Well, if winning two games in a row can be called a hot streak.
Although the defense stepped up big time in the first half, the offense repeatedly embarrassed themselves big time. The Cardinals were fortunate that the game wasn’t a complete blowout.
Over the next 11 slides, we’ll take some time to go over some lessons that we learned from the Cardinals’ 23-7 loss to the 49ers.
Once again this week, the Cardinals’ special teams stepped up big time. The return game faltered a little bit, failing to put up the big numbers that both Patrick Peterson and LaRod Stephens-Howling are capable of.
Instead, this week it was the defensive part of the special teams unit that stepped up.

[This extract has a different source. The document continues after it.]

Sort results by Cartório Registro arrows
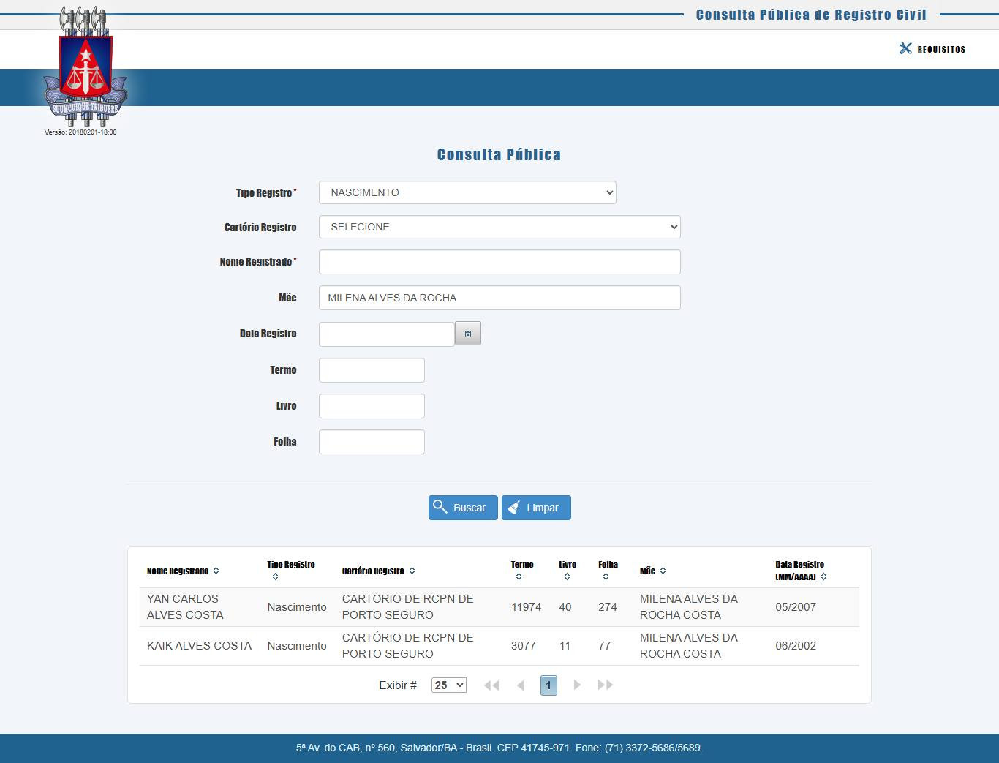999x763 pixels. point(412,571)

Calais Campbell and Patrick Peterson each blocked a field goal attempt, stalling the 49ers offense early in the game.
Despite a lackluster defensive performance, Daryl Washington did provide one bright moment.
The 49ers had sustained a drive into the Cardinals’ red zone and were threatening to score, when Washington came up with a big interception.
It’s simply a shame that the offense was unable to capitalize on that gift from the defense.
For the first half of the game, it seemed as though the Cardinals might actually be able to find some success against the 49ers offense. For the first six drives, the Cardinals held the 49ers to six field goal tries.
Even better, they were able to block two of those field goals, and David Akers missed a third. That kept the Cardinals in the game long after they should have been from a statistical standpoint.
When the game went to halftime, the Cardinals still had a chance (albeit a slim one) of getting back into it with a score.
After the half, though, everything changed. Where the Cardinals had been able to stop the 49ers, they began giving up yards left, right and center. The pair of touchdowns that the 49ers managed to grab in the second half truly sealed the deal for the Cardinals.
Over the last couple of weeks, we have seen what Arizona’s non-Kevin Kolb option at quarterback can do. John Skelton hasn’t been too impressive from a statistical perspective, but he has been putting wins on the board. That has counted a lot for fans.
Against the 49ers, though, Skelton finally faced the test of a real defense. He didn’t pass.
It wasn’t just the three interceptions, although those were horribly embarrassing. It was the fact that practically all Skelton seemed able to do was to throw the ball in the general direction of Larry Fitzgerald and hope for the best.
When asked about how they would adjust to defend Skelton, defenders for the 49ers went so far as to say that they didn’t have to; they just had to defend Larry Fitzgerald really well.
It turned out that they were right.
There could have been a controversy if the Cardinals had won today, or even if Skelton had played the game of his life.
Instead, Skelton was terrible. He might have injured his hand. Regardless, he was pulled in the third quarter.
With his play today, he sealed his own fate as a second-string quarterback for the rest of the year. The front office has invested too much in Kolb to let Skelton take the field if that is the type of play he’s going to produce.
If they’re going to play horribly, they’ll do it with the quarterback that is making the big money.
Through three quarters, the Cardinals didn’t put up a single point on the board. It didn’t help that John Skelton tried to imitate Kevin Kolb by giving the ball away at practically every turn.
By the time they got moving in the fourth quarter behind Richard Bartel, it was a clear case of too little, too late.
Where John Skelton faltered, Richard Bartel was able to take over and find some success.
When he took the field in the fourth quarter, it was clear that the Cardinals had decided to give him some garbage time in the game. They may claim that Skelton was pulled because of his hand, but after three interceptions, it’s hard to argue that injury was the only contributing factor to that decision.
Bartel turned out a pretty good performance, all things considered. He didn’t have a lights-out game or anything, but he did provide a spark to the struggling offense. He connected with Larry Fitzgerald on the one touchdown drive that the Cardinals were able to put together.
Doucet wasn’t caught, but Goldson was when he retaliated with a punch of his own.
Early Doucet, who has recently started to become a legitimate receiving option for the Cardinals, is probably going to get a letter from the NFL this week. He will be lucky to not find himself suspended from the next game.
The Arizona Cardinals turned the ball over five times. There is no way to sugarcoat that.
There is no excuse for the lack of ball security that caused these turnovers. None at all. In fact, it was a new low for the Cardinals.
Sure, they were able to get one of those back, thanks to Daryl Washington, but a -4 turnover ratio is pretty bad for a season. In a single game, it’s humiliating.
Coming into the game and riding the high of the win over the Philadelphia Eagles, there were whispers that perhaps the Cardinals could still turn their season around.
Those whispers will be silenced now. They won’t make it to 8-8. If they play like they did today, they won’t make it to 6-10.
The only teams that the Cardinals seem able to compete with are ones that are struggling as badly as they are. The Cards need to look towards going back to the basics for the remainder of the year to try to rebuild themselves into a real team.
They have the raw talent to do it. Now they need to work on the discipline and the comfort with one another.